_Task to complete_
Write out the listing below in full and exactly, leaving out every picture.

_Record set_
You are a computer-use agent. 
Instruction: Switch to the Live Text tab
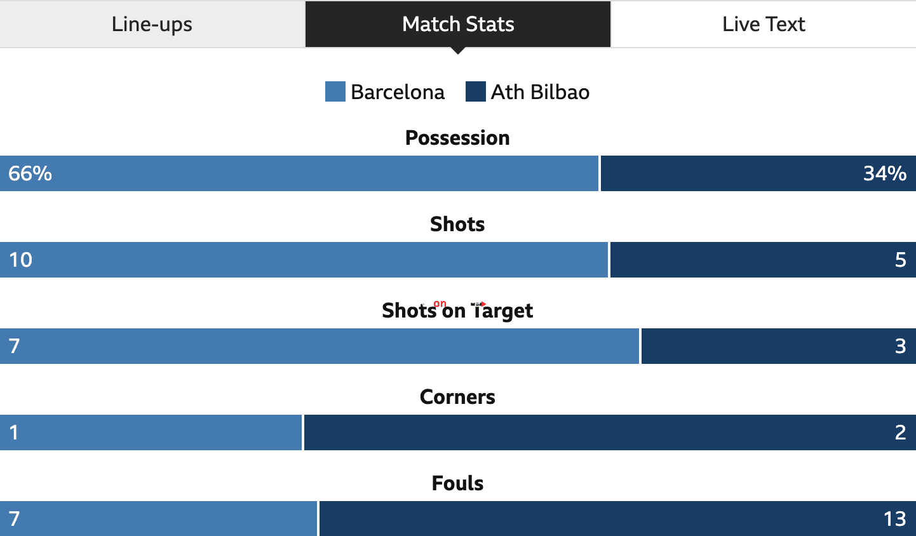coord(764,24)
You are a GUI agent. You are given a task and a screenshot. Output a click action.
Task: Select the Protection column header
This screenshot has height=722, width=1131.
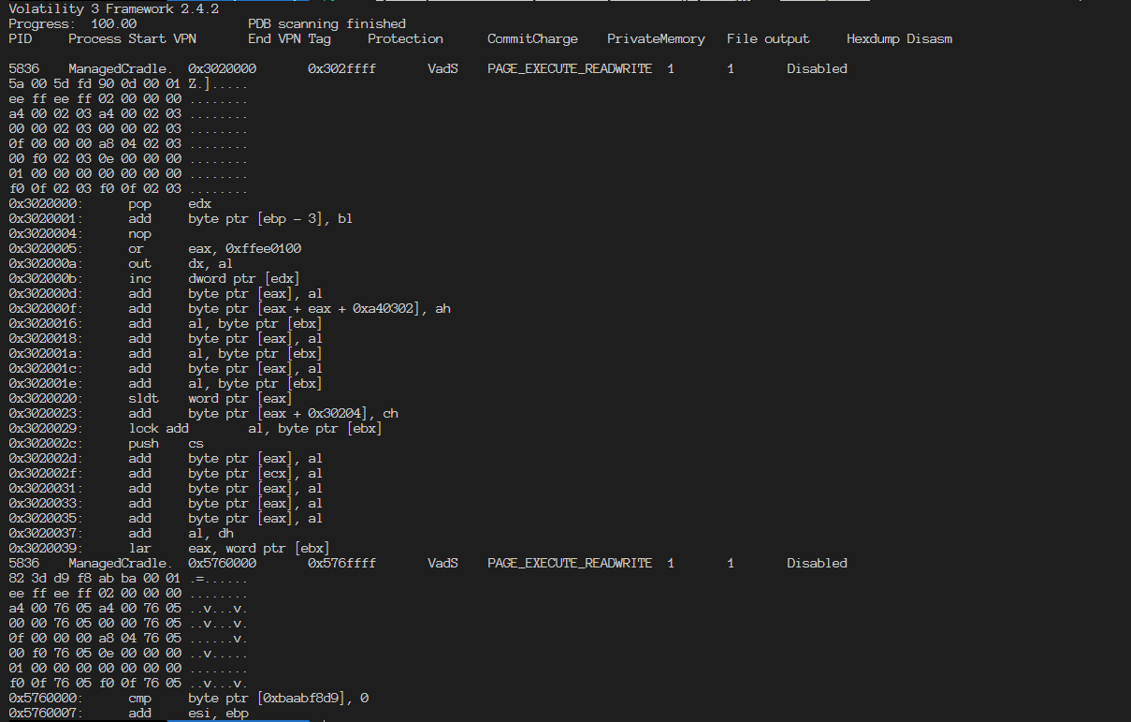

_Reply_
You are a computer-use agent. 
Instruction: Switch to the Live Text tab
coord(764,24)
You are a GUI agent. You are given a task and a screenshot. Output a click action.
Task: Select the Protection column header
This screenshot has height=722, width=1131.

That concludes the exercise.